The book explains that we are currently experiencing an explosion of building blocks and as a result possible combinations and re-combinations. Due to Moore’s Law the building blocks (data, sensors, and software) are getting cheaper and abundant, but most importantly, digital building blocks cannot be used up. This creates an interesting conundrum:

… the only thing holding us back is our ability to work through all the combinations to find the valuable ones.

How do we find valuable combinations? An approach could be to design and run ‘low fidelity’ experiments to learn which ones work and can be implemented. This could be a first step for organisations that want to be more innovative. There is a method behind this called the Principle of Optionality. I’ve written about it before in The Planning Fallacy.

Paradoxes of the second machine age

Among the many interesting concepts in The Second Machine Age: Work, progress, and prosperity in a time of brilliant technologies, three stand out for me: intangible assets, productivity and employment, bounty and spread.
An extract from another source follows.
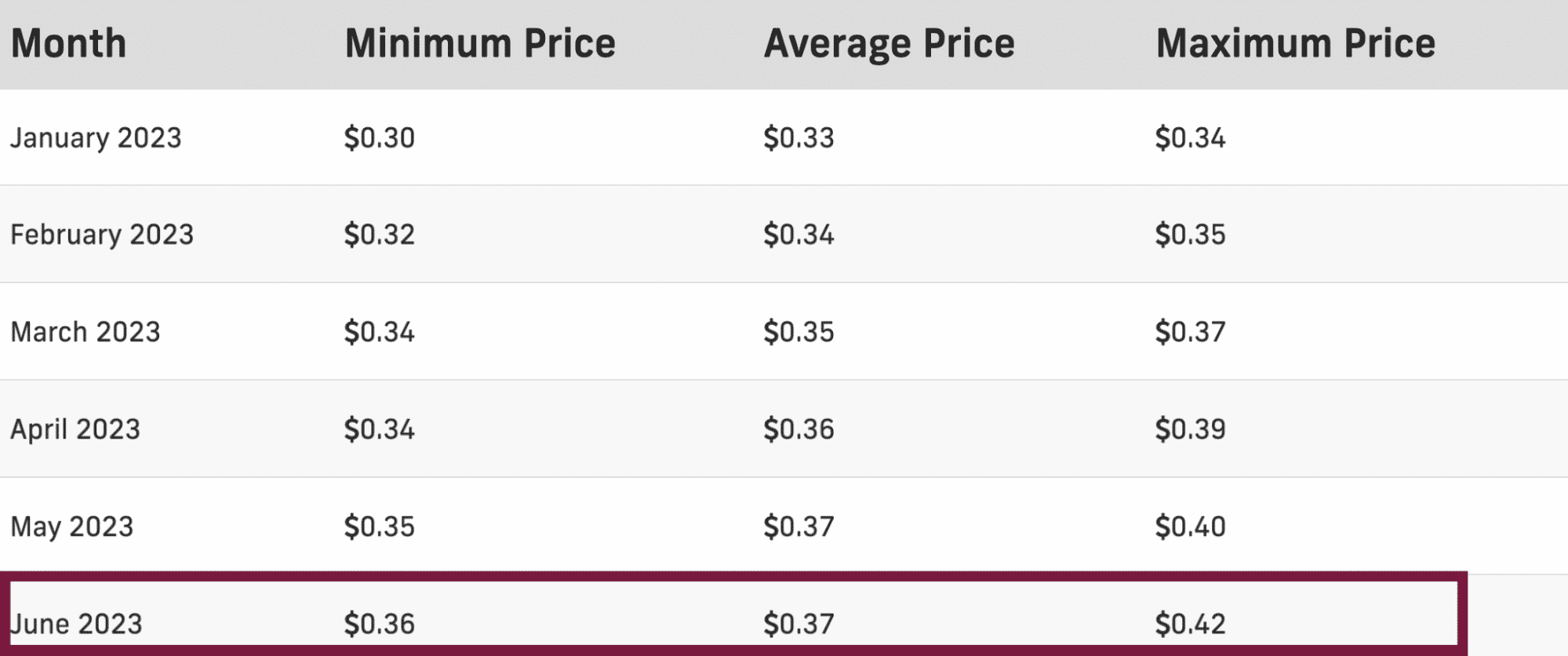Click March maximum price $0.37
Screen dimensions: 1568x656
[x=1190, y=332]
A big driver in all of them is digital technology.

The rise of intangible assets

Production in the second machine age depends less on physical equipment and structures and more on the four categories of intangible assets: intellectual property, organisational capital, user-generated content, and human capital.
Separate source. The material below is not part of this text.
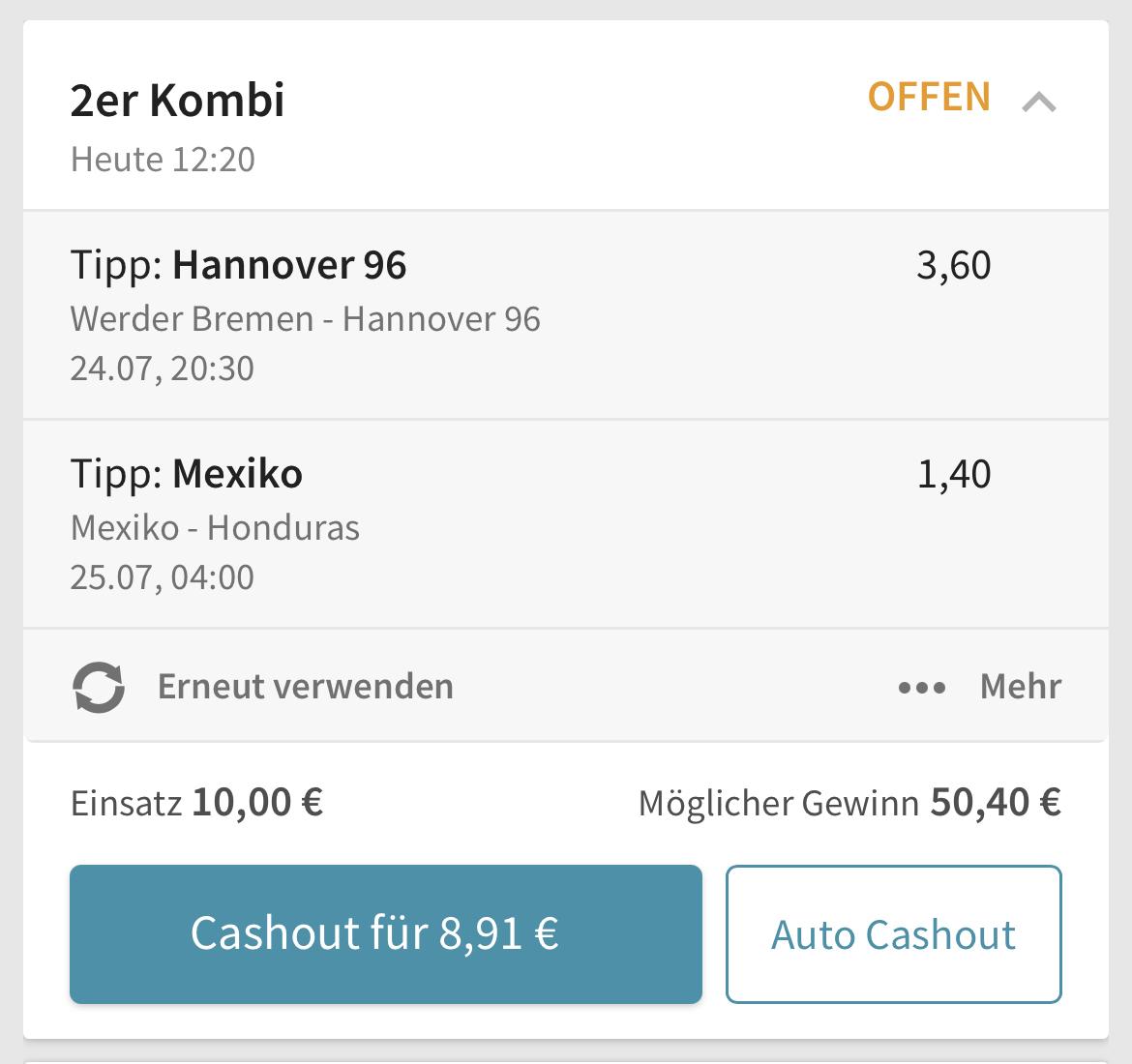This screenshot has height=1064, width=1132.
Task: Tap the Erneut verwenden label
Action: [306, 687]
The decoupling of productivity and employment

Productivity continued its upward path as employment sagged. Today the employment-to-population ratio is lower than any time in the last 20 years, and the real income of the median worker is lower today than in the 1990s. Meanwhile, like productivity, GDP, corporate investment, and after-tax profits are also at record highs.

The bounty and the spread

Thanks to technology, we are creating a more abundant world – one where we get more and more output from fewer inputs like raw materials, capital, and labor.
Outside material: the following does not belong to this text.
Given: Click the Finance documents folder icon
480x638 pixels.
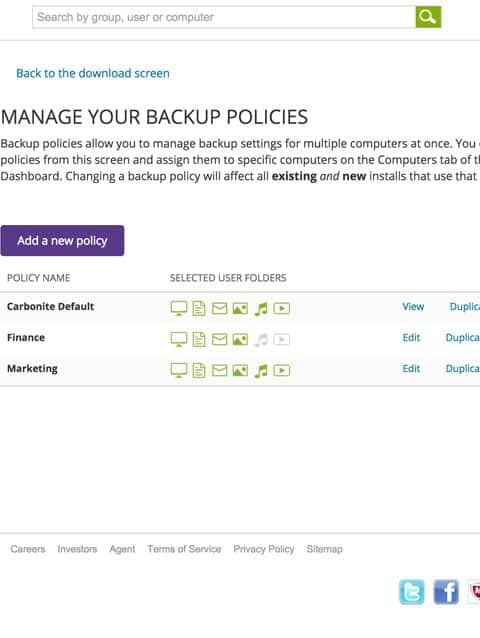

But not everyone is a winner, it seems that ultimately there may be more losers in the future if disruptions continue along current trajectories:

It is also an engine driving spread, creating larger and larger differences over time in areas that we care about – wealth, income, standards of living, and opportunities for advancement.

What does it mean?

Should we be concerned that increased productivity does not lead to more jobs, and that higher profits are shared by fewer people? Or are these first-machine-age concerns? I suspect that we need new ways of thinking about second machine age challenges. On the flip side, an abundance of good things mean that we have more opportunities to improve ourselves than ever before.

But ultimately, are we ready for what’s to come? We are on the verge of even greater disruptions because eventually Moore’s Law will outrun many of our notions of what’s possible, and what is not. Maybe we should resist the temptation to predict the future and focus instead on using the new abundance to tackle wicked problems.